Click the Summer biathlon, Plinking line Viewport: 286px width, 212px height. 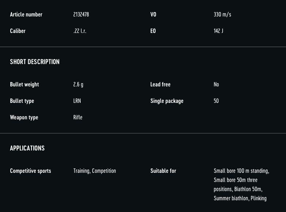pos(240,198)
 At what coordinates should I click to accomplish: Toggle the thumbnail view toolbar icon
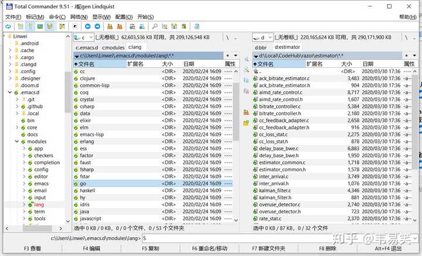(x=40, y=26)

...

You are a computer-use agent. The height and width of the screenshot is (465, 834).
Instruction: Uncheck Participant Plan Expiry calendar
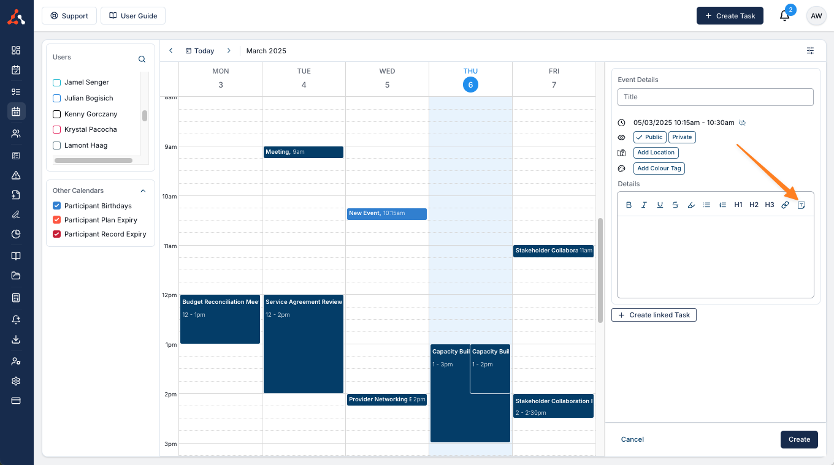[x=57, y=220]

==

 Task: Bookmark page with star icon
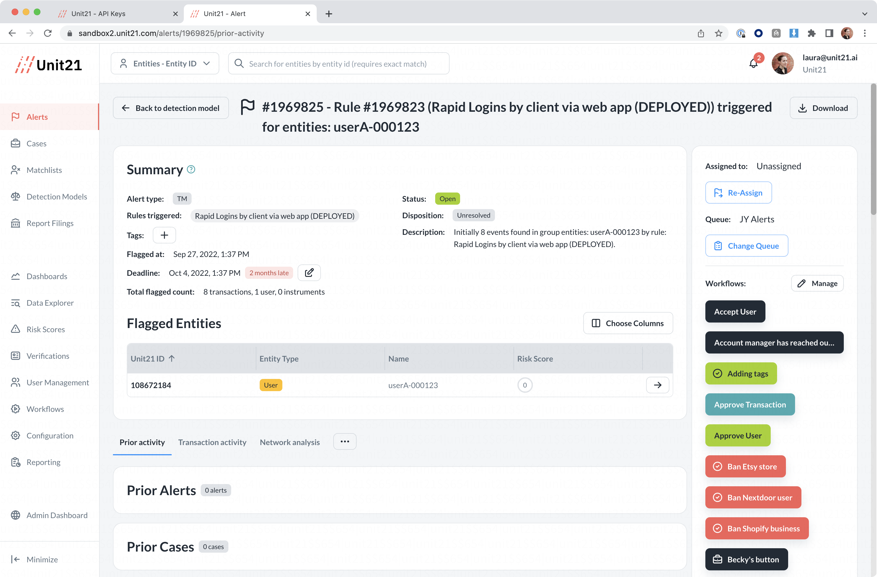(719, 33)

- **Challenge**: Update the stretch from the line containing "At what coordinates" through the line containing "(x=40, y=26)" by replacing "toolbar icon" with "toolbar button" and changing nothing else. Leave the pictures out of your answer.

- **Exercise result**:
 At what coordinates should I click to accomplish: Toggle the thumbnail view toolbar button
(x=40, y=26)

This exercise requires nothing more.